:: Dataset extract

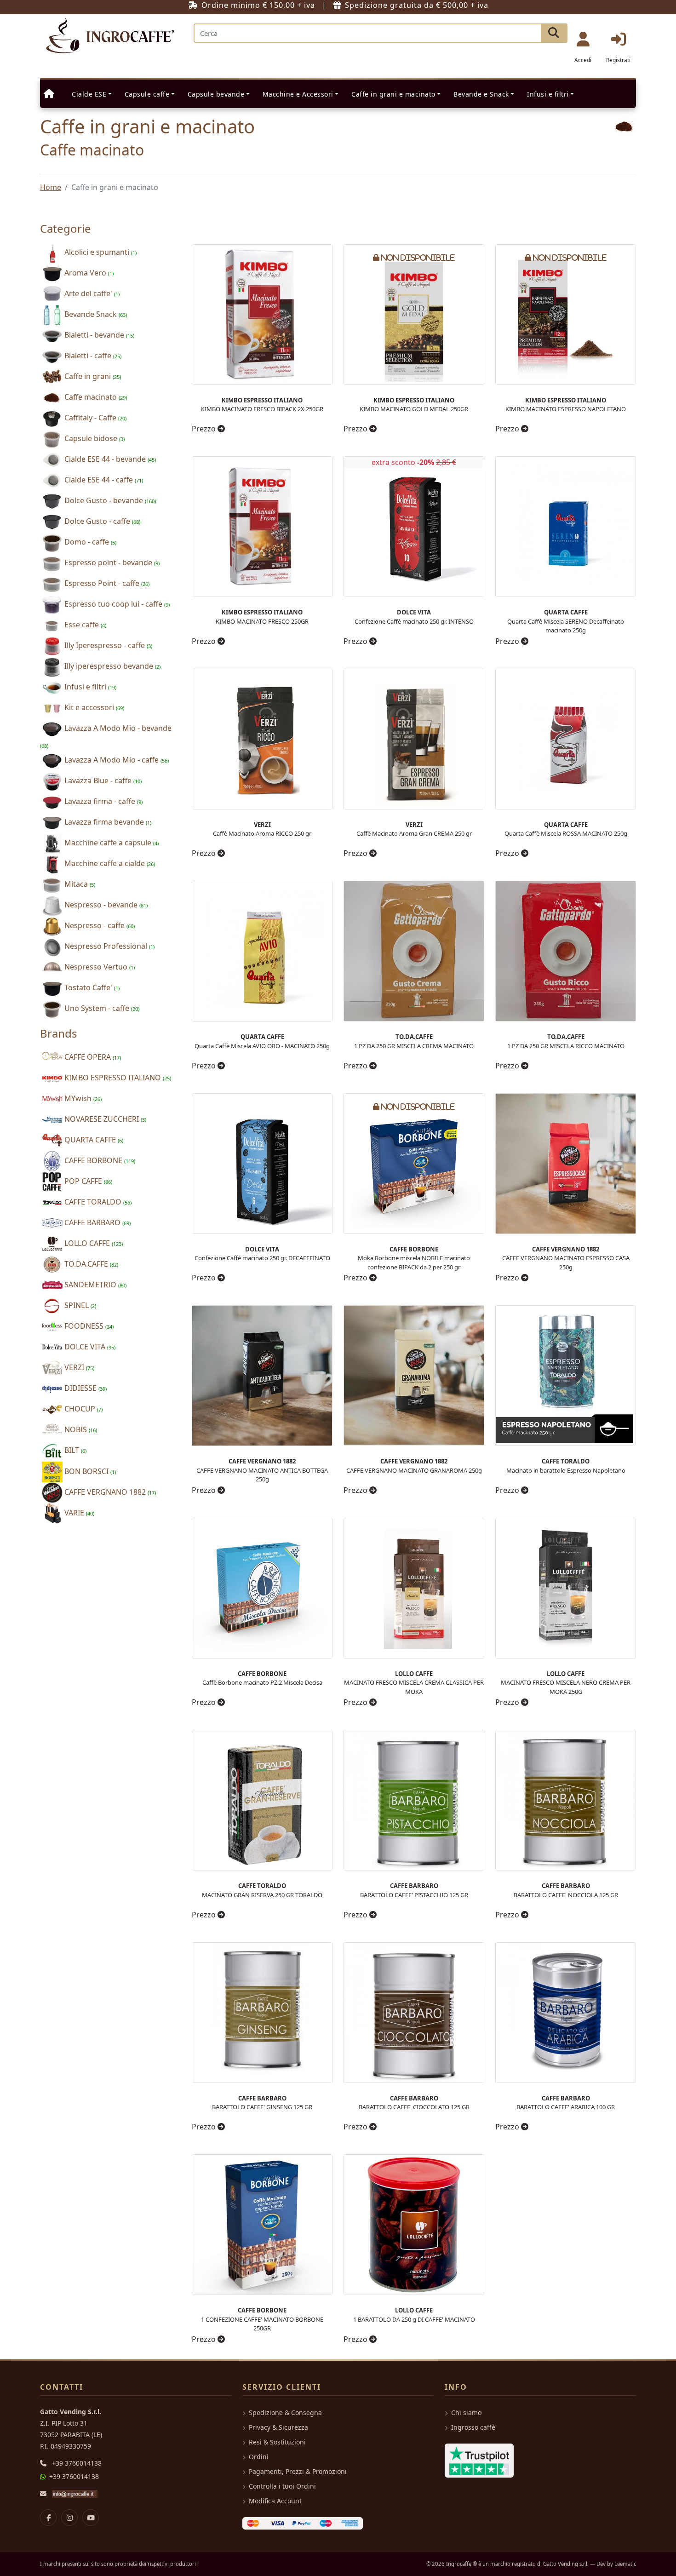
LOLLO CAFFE (93, 1243)
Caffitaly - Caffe (94, 418)
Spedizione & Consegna (285, 2412)
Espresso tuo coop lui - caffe (116, 604)
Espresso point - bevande (111, 562)
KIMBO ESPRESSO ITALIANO (117, 1078)
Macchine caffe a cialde (109, 863)
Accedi (582, 60)
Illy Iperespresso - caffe (107, 645)
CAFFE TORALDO (97, 1202)
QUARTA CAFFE (93, 1140)
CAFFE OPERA (92, 1057)
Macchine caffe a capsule (111, 843)
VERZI (78, 1367)
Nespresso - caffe (99, 925)
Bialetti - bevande (98, 335)
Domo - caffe (89, 542)
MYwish (82, 1098)
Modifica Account (275, 2500)
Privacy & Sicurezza (278, 2427)
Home (50, 187)
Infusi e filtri (548, 94)
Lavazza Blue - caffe (102, 780)
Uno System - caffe (101, 1008)
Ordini (259, 2456)
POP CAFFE (87, 1181)
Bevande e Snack (481, 94)
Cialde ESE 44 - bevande (109, 459)
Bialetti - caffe (92, 355)
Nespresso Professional (109, 946)
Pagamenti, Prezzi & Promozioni (298, 2471)
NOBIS (80, 1429)
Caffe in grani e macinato (393, 94)
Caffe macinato (95, 397)
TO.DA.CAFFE (90, 1264)
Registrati (618, 60)
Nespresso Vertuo (99, 967)
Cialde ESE (89, 94)
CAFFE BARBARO (97, 1222)
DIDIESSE (85, 1388)
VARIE (78, 1513)
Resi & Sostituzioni (277, 2442)
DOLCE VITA (89, 1347)
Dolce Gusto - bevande (109, 500)
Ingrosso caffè (473, 2427)
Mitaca (79, 884)
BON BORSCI (89, 1471)
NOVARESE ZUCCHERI (104, 1119)
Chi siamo (466, 2412)
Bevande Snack (95, 314)
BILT (74, 1450)
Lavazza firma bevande (107, 822)
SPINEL (79, 1305)
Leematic (625, 2563)
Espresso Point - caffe (106, 583)
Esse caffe (84, 625)
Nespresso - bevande (105, 905)
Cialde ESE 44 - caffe (103, 480)
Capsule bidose (94, 438)
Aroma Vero (88, 273)
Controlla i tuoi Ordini (282, 2486)
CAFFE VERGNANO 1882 (109, 1492)
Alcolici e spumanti (100, 252)
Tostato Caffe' (91, 987)
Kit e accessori (93, 707)
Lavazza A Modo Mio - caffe (116, 760)
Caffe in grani (92, 376)
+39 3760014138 (77, 2463)
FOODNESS (88, 1326)
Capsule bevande (216, 94)
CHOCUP (83, 1409)
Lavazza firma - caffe (103, 801)
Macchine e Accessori (298, 94)
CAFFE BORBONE (99, 1160)
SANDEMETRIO (94, 1284)
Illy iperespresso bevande (111, 666)
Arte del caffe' (91, 293)
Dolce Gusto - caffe (101, 521)
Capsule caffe (147, 94)
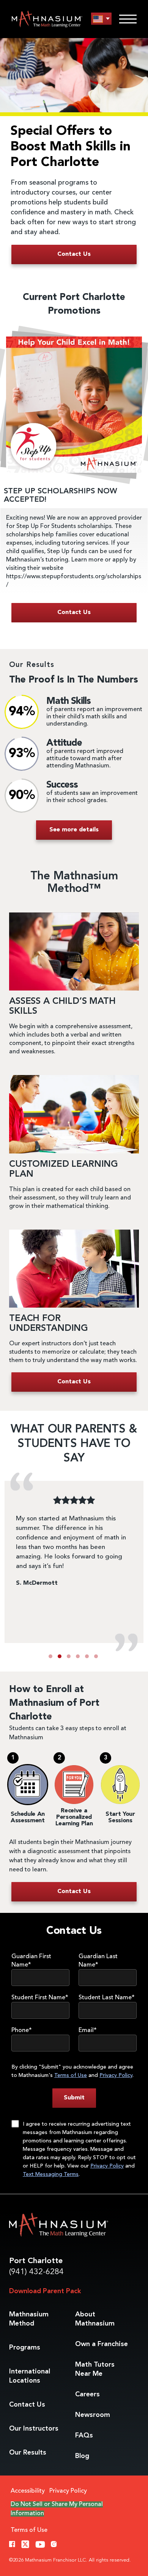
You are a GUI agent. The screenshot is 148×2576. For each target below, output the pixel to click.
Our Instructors (33, 2428)
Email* (88, 2030)
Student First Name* (39, 1998)
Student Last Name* (107, 1998)
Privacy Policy (115, 2075)
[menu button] (101, 19)
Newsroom (92, 2415)
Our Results (27, 2452)
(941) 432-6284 (36, 2272)
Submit (74, 2098)
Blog (82, 2456)
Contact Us (27, 2404)
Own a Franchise (101, 2344)
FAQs (84, 2435)
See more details (74, 830)
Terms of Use (70, 2075)
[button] (50, 1656)
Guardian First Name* (31, 1961)
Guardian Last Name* (98, 1961)
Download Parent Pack (45, 2291)
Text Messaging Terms (51, 2174)
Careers (87, 2394)
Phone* (21, 2030)
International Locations (29, 2376)
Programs (24, 2347)
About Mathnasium (95, 2319)
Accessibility (28, 2491)
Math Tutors (95, 2369)
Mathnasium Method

::::

Work instruction
Your reply is to repeat, unchanged, the lines above running from the one with "Espresso tuo coop lui - caffe (116, 604)" up to and including the one with "CAFFE OPERA (92, 1057)".

Your solution
Espresso tuo coop lui - caffe (116, 604)
Espresso point - bevande (111, 562)
KIMBO ESPRESSO ITALIANO (117, 1078)
Macchine caffe a cialde (109, 863)
Accedi (582, 60)
Illy Iperespresso - caffe (107, 645)
CAFFE TORALDO (97, 1202)
QUARTA CAFFE (93, 1140)
CAFFE OPERA (92, 1057)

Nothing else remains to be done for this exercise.